_ASSIGNMENT_: List every sentence in the interview excerpt below on REDD financing and Amazon droughts that ends with a question mark.

_EXCERPTED TEXT_:
▶

MURRAY: The idea here is to change the economics because in many parts of the world, it’s more economic to knock the tree down than it is to leave it standing. Deforestation and degradation are one of the largest sources of greenhouse gas emissions in the world. This occurs primarily in the tropical countries.
So, different policies, from international policies to national policies throughout the world, have tried to develop financing mechanisms for REDD that pay these countries to reduce their emissions below some baseline level. And the idea here is when they reduce these emissions below some baseline level, they’re helping solve the climate change problem and they’re receiving compensation for it.
GELLERMAN: Potentially, rainforest REDD could be worth a lot of green: a hundred billion dollars a year or more. Nations with rainforests would put a value on the carbon in their trees, and then countries or companies that want to offset their fossil fuel emissions could buy REDD credits.
The scheme could work as long as there's a forest to save. But we're losing the Amazon rainforest. Two devastating droughts in the past five years have turned it from a giant carbon sink to a huge source of climate changing gas. So what happens now to the REDD financial scheme as the forest dries and dies? Again, here’s Duke University professor Brian Murray:
MURRAY: Well, that is the question. Just like many investments in the world, you can think of it as a big investment, and sometimes those investments, pardon the pun, go up in flames. And the issue is, what have you done to protect yourself against that?
When these countries get paid for these emission reductions, they’re often translated into credits that others can use to offset their emissions. And if those credits are sold into the market, and somebody has used it and said, ‘I’ve offset my emissions because I’ve saved these forests in the Amazon,’ then, you know, then a deal has been done. The problem is then if you come in later and those forests end up back in the atmosphere again because of fire, that original deal doesn’t look like such a good deal. So how are you going to cover that?
Well, one way to do it would be to have something like insurance mechanisms set aside to say, ‘Oh okay, well we issued a hundred million tons to this Amazonian country for reducing its emissions, but it turns out that 50 million tons ended up back in the atmosphere.’ Then you need to have some provision to, essentially, cancel out those 50 tons from the crediting mechanism.
GELLERMAN: But let’s take a real-world example. In 2005, you had this drought in the Amazon, then in 2010 you have a worse drought. These are the droughts that aren’t supposed to happen but once in a hundred years! Combined, they emitted more carbon dioxide into the atmosphere than the United States and China produce combined. If I was a country, or somebody paying to keep the carbon locked in that forest, I’d be out!

◀

_AVAILABLE DATA_:
▶

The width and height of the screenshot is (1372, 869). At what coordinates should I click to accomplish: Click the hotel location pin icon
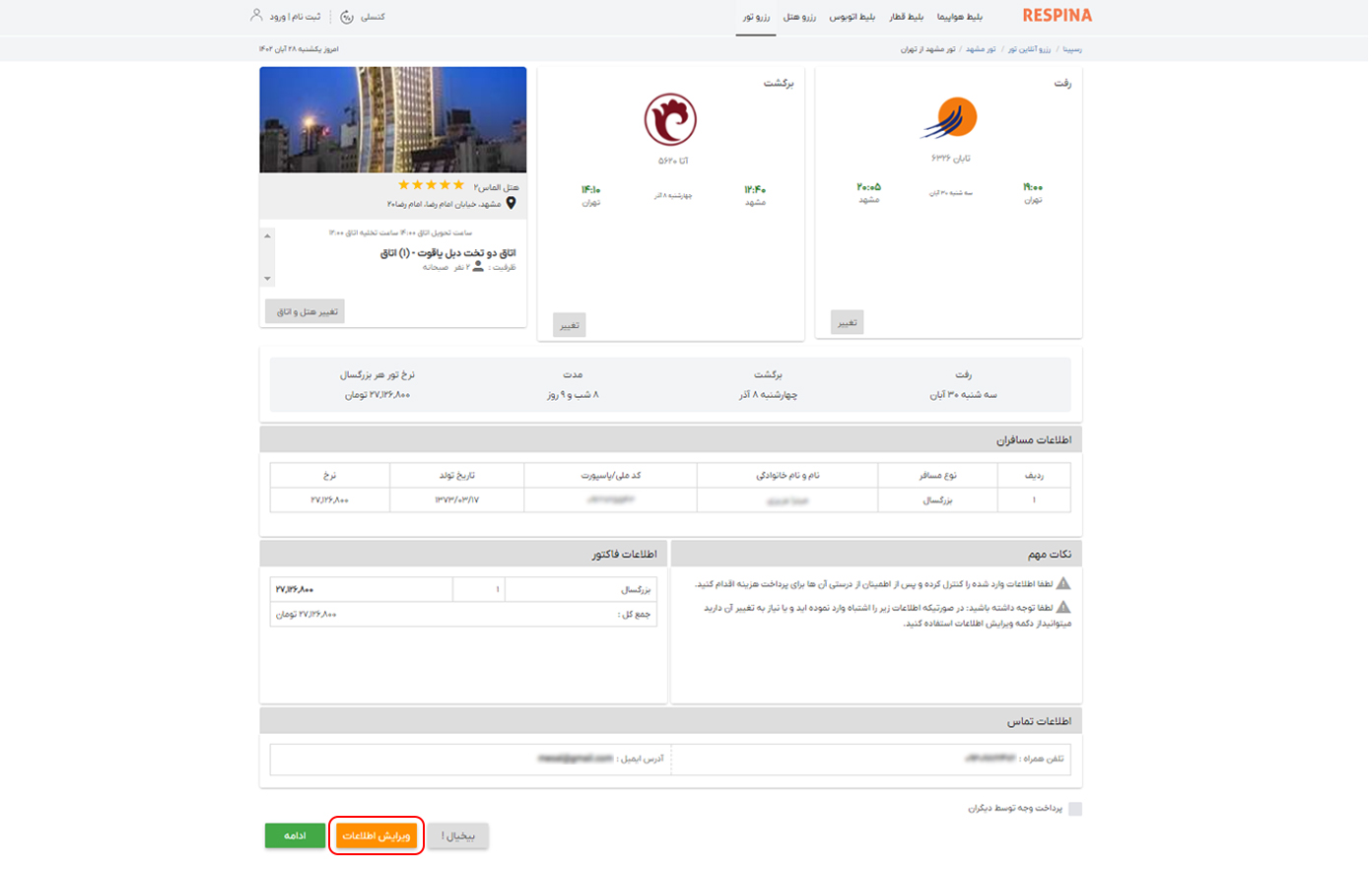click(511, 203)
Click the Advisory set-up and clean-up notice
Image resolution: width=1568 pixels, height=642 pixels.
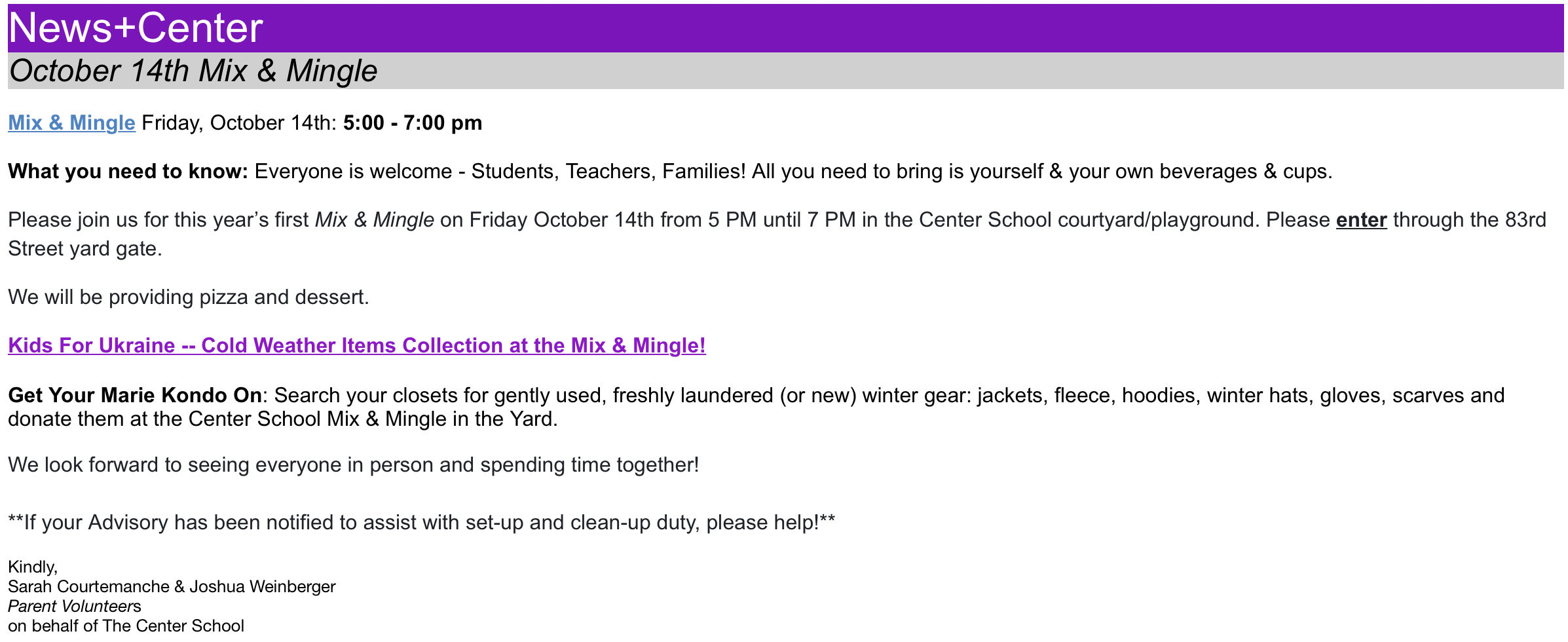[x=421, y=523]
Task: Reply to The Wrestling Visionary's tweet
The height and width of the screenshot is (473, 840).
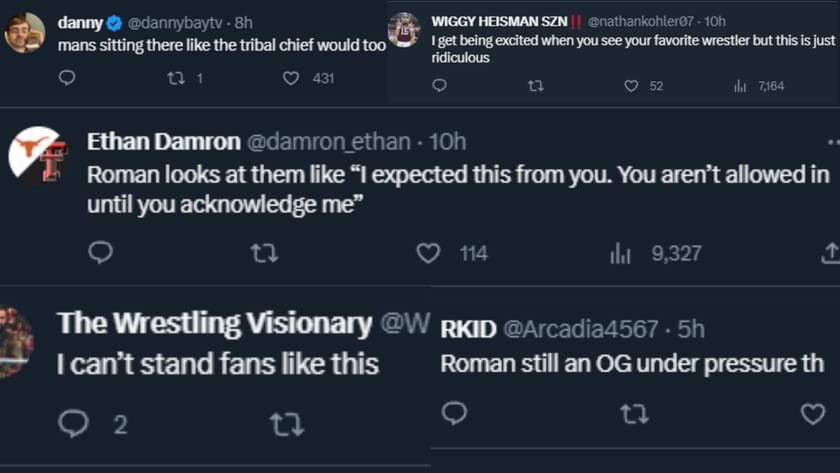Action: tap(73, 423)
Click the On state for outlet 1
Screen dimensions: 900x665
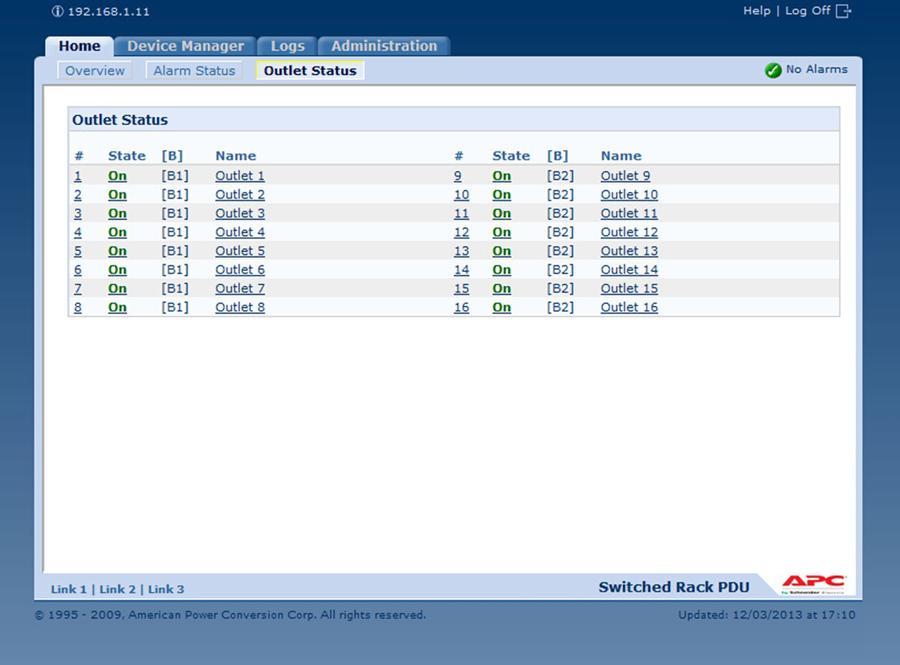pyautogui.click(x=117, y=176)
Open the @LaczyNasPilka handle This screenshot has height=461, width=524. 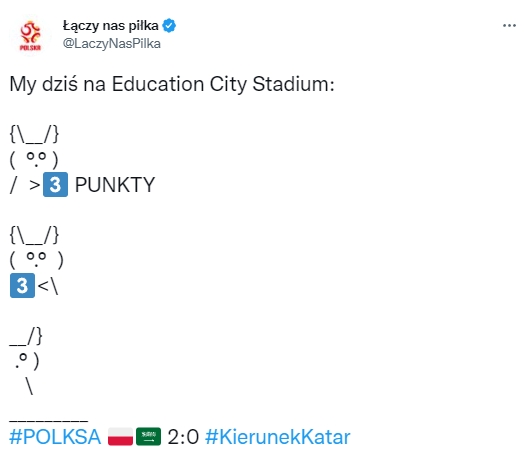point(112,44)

◀

_OUTPUT FOR THIS TASK_:
So what happens now to the REDD financial scheme as the forest dries and dies?
And the issue is, what have you done to protect yourself against that?
So how are you going to cover that?